With fingers that feel like thumbs, she makes the call. He answers straightaway.
‘Thank you, Jack. Thank you,’ she breathes, ‘for giving me this chance.’
‘They’ve kept you away from Chloe for too long, Frankie. I know Vanessa. She refuses to see my dad for what he is. She believes everything he says; even a six month prison sentence hasn’t convinced her. I’m really worried she’s going to let him back in that house. I know Probation and the police are monitoring him. Because of the nature of the offences he can’t go back to that address straight away, but Vanessa is fighting them, arguing that he’s not a risk.’
She feels an immediate rush of fear. ‘My god, Jack, what am I going to do?’
Her heart thuds in terror.
‘I’m sorry I couldn’t bring myself to tell you before.’ He sounds as though he’s out of breath. ‘I was the one who…’ He searches for the words. ‘…Who found stuff—’ He stops. ‘I’d heard them whispering about Martin Jarvis and I decided to go snooping. That’s when I found the files on his computer. Kids – Young girls. It was awful. I was the one who confronted him. Vanessa went mental – screaming, hysterical, all sorts. She said someone must’ve hacked his account – that he clicked on something by accident… You know how it goes. But I wouldn’t let it rest. I went to the police.’
She goes completely cold.
‘Suddenly the penny dropped… Like Charlotte and that room and her obsession about a man watching her—’ His voice breaks.
‘I didn’t believe her, Frankie. I said it was just the gear she was doing. I made fun of her. Looking back… Jesus… I keep going over and over it. She was scared of something happening to her, Frankie. I mean, really scared.’ He falters and swallows. ‘Thing is… Now I know this sounds completely crazy, but is it possible he was involved in how she died? Did he have some connection with Martin Jarvis that night? Is that even possible?’
Frankie stares straight ahead.
‘I can’t risk it happening to Chloe, Frankie. I can’t let Vanessa allow my dad back into that house.’
Checking her phone, she punches in the postcode for the school. She has to find her.

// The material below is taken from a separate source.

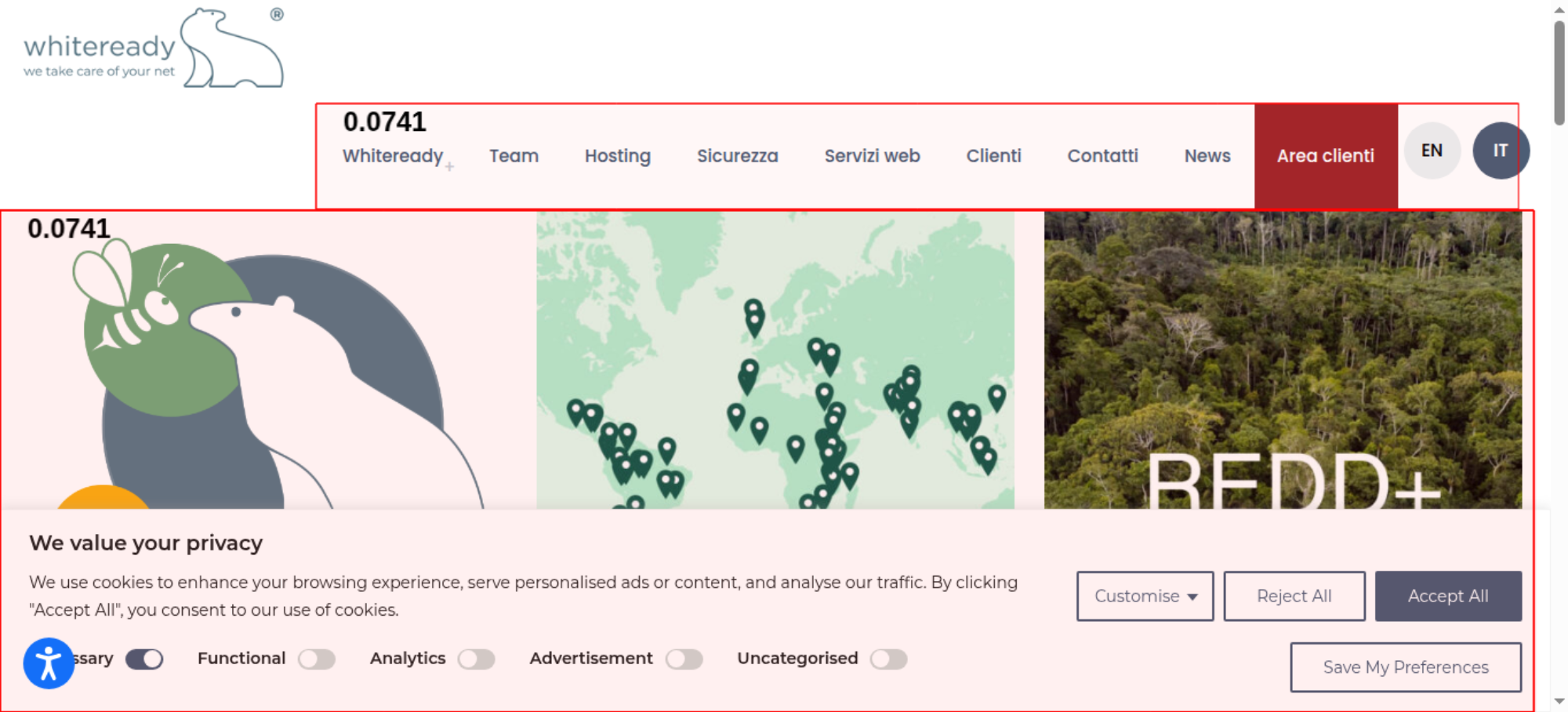Expand the Customise dropdown
This screenshot has height=712, width=1568.
1145,596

‘I’ll think of something, Jack. I’ll find a way to get Chloe out of all this. I don’t know what or how, but I will.’
‘Get my dad back inside, it’s the only way,’ Jack says suddenly. ‘It’s the only way to make sure she’s safe. I can’t be seen going to the police again, it’s too dangerous for me, I might be seen, but you could. You could, Frankie. They’ll listen to you.’
‘Thank you, Jack,’ she blurts. ‘Thank you for everything you’ve done. I know the cost.’

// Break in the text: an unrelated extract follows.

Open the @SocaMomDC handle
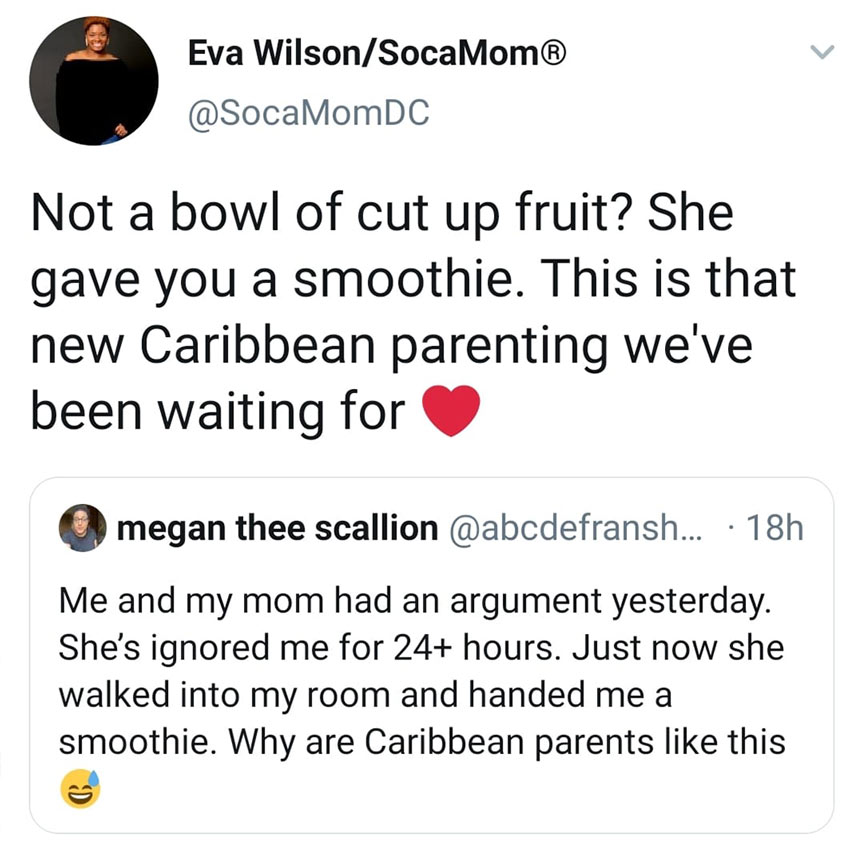Viewport: 850px width, 850px height. pyautogui.click(x=308, y=113)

‘You don’t know the half of it,’ he chuckles sadly. ‘But I’m glad I could help.’
Frankie ends the call, checks the mirror, and drags the wheel round.
She couldn’t protect her daughter last time, but that’s not happening again.
She’d rather die first.
Chapter Twenty-Four
The playground is deserted.
Has she missed her?
Will she even know if she sees her?
She clutches at the photograph in her pocket and surreptitiously takes a glance at her daughter’s smiling face. A terrible thought grips her insides and Vanessa’s words come back to her: You could’ve walked past her a hundred times and not known it.
That’s so close to the truth it hurts.
A double door to a building bangs open and she looks round. Small gaggles of kids begin to appear – boys and girls in sports gear swinging bags, chatting and laughing. She scans each face desperately A real mother would know her own daughter.
The reality of the situation shames her. That’s the kind of mother she is: trying to find her own child from a photograph.
They’re coming out quicker now; she’s surprised how many kids are here and loads of the girls are blonde; this feels impossible.